Alex è l’esoscheletro per la riabilitazione ideato da una realtà toscana nata su iniziativa di alcuni ricercatori della Scuola Superiore Sant’Anna di Pisa e sarà presto oggetto di uno studio clinico condotto dal laboratorio del movimento del Centro Don Gnocchi S. Maria della Provvidenza di Roma.

Rispetto ad altri robot riabilitativi, Alex è un esoscheletro bilaterale e consente quindi al paziente di muovere entrambi gli arti, non solo quello leso.
Inoltre, grazie alla sinergia con la realtà virtuale, il dispositivo sfida i pazienti in attività tipiche della vita quotidiana.

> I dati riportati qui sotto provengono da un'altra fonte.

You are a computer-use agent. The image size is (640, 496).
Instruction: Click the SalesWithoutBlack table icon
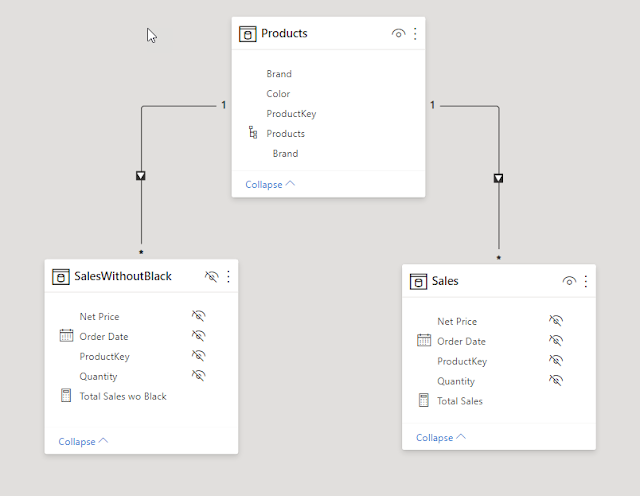coord(61,277)
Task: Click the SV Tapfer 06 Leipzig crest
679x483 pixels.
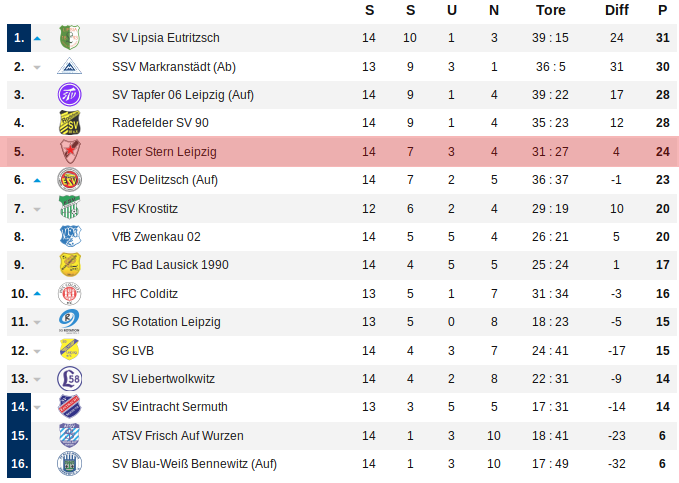Action: [69, 95]

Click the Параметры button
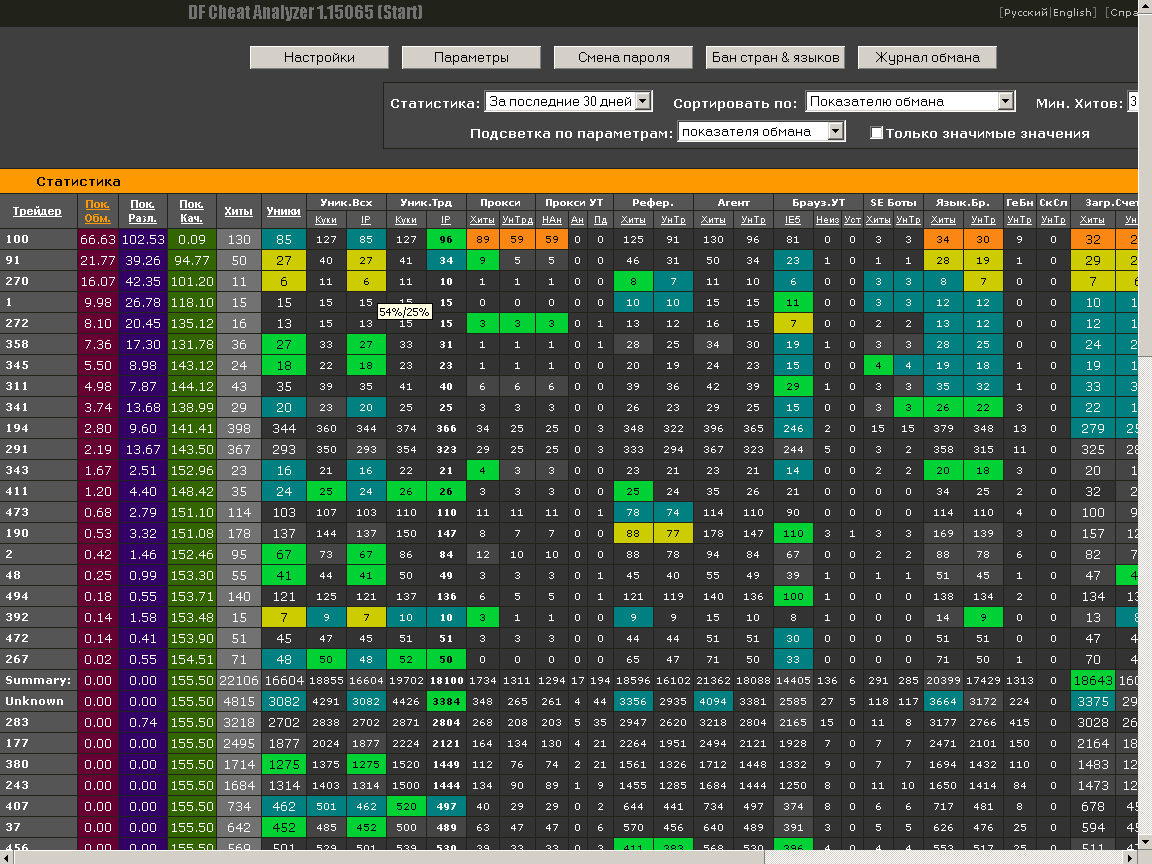pyautogui.click(x=471, y=57)
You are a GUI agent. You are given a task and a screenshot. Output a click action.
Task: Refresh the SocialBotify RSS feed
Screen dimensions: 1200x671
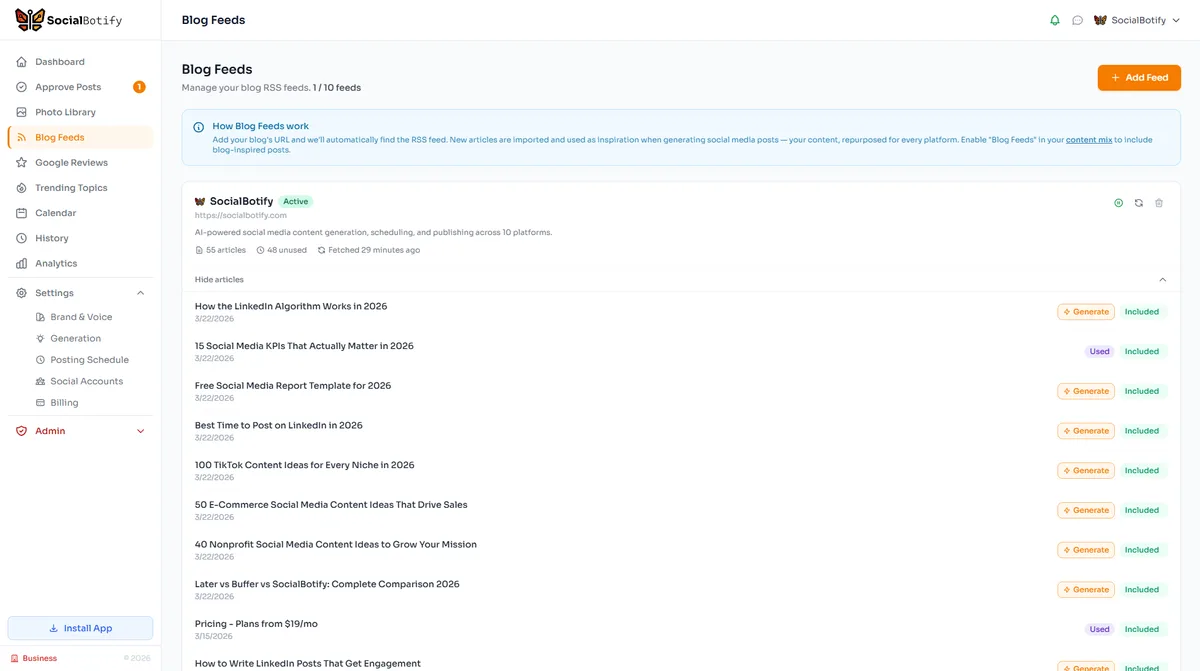[1138, 202]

Da sinistra, Irene Aprile e Chiara Iacovelli

Lo studio clinico intende quindi verificare se l’utilizzo di esercizi bilaterali nel programma riabilitativo consenta di ottenere risultati migliori rispetto a esercizi eseguiti con il solo arto plegico dal paziente con emiparesi da ictus.

Guide di questa sperimentazione saranno la dottoressa Irene Aprile e la dottoressa Chiara Iacovelli, entrambe del Gruppo di Riabilitazione Robotica e Tecnologica Don Gnocchi.

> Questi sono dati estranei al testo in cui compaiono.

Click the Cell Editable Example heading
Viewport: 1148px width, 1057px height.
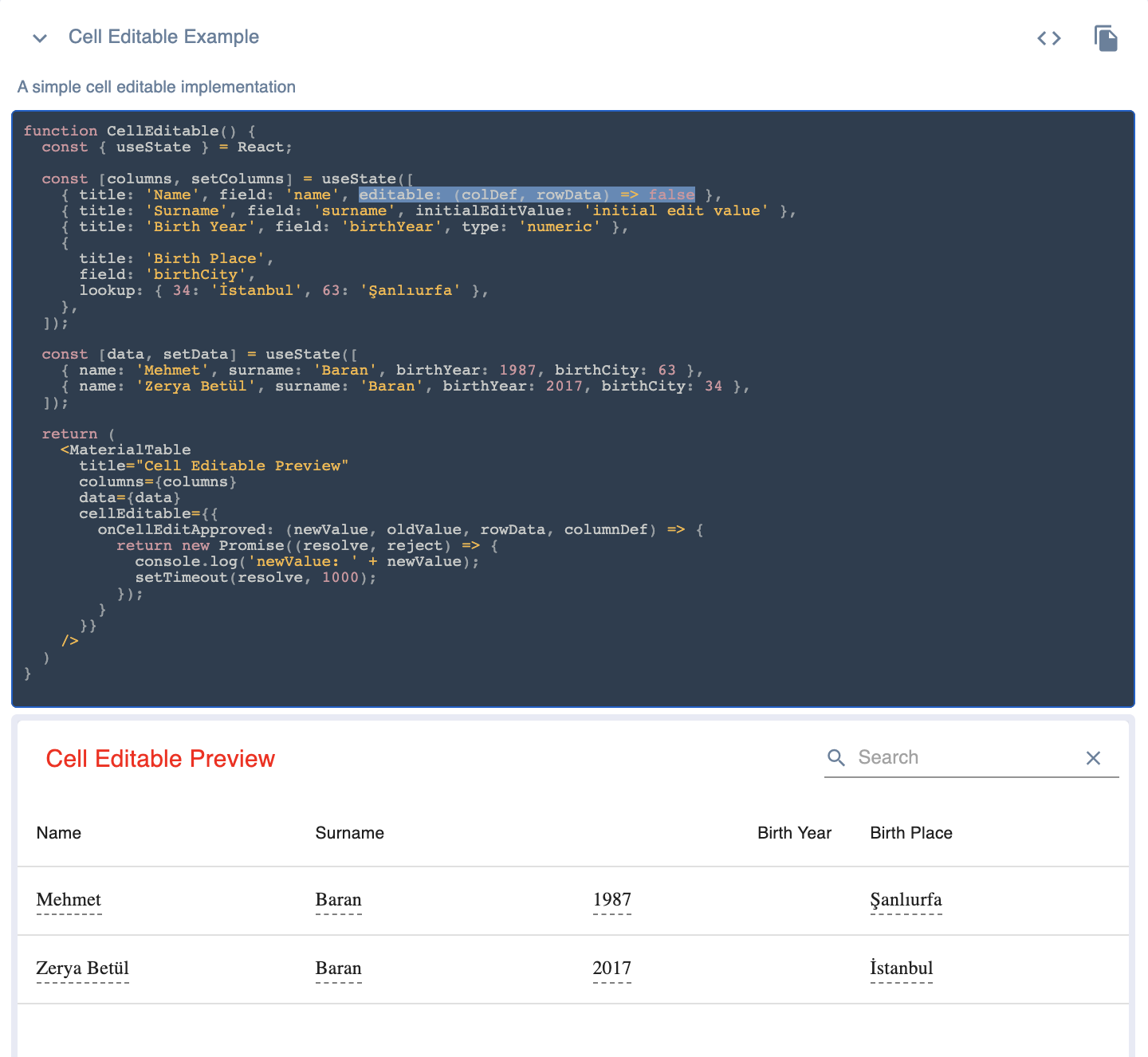[163, 37]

Ha spiegato Aprile: «grazie a strumenti capaci di valutare i processi neurofisiologici centrali, ci aspettiamo di capire in che misura cambia la connettività cerebrale in caso di esercizi mono o bilaterali, proprio grazie a pazienti appositamente selezionati e con caratteristiche tra loro molto omogenee».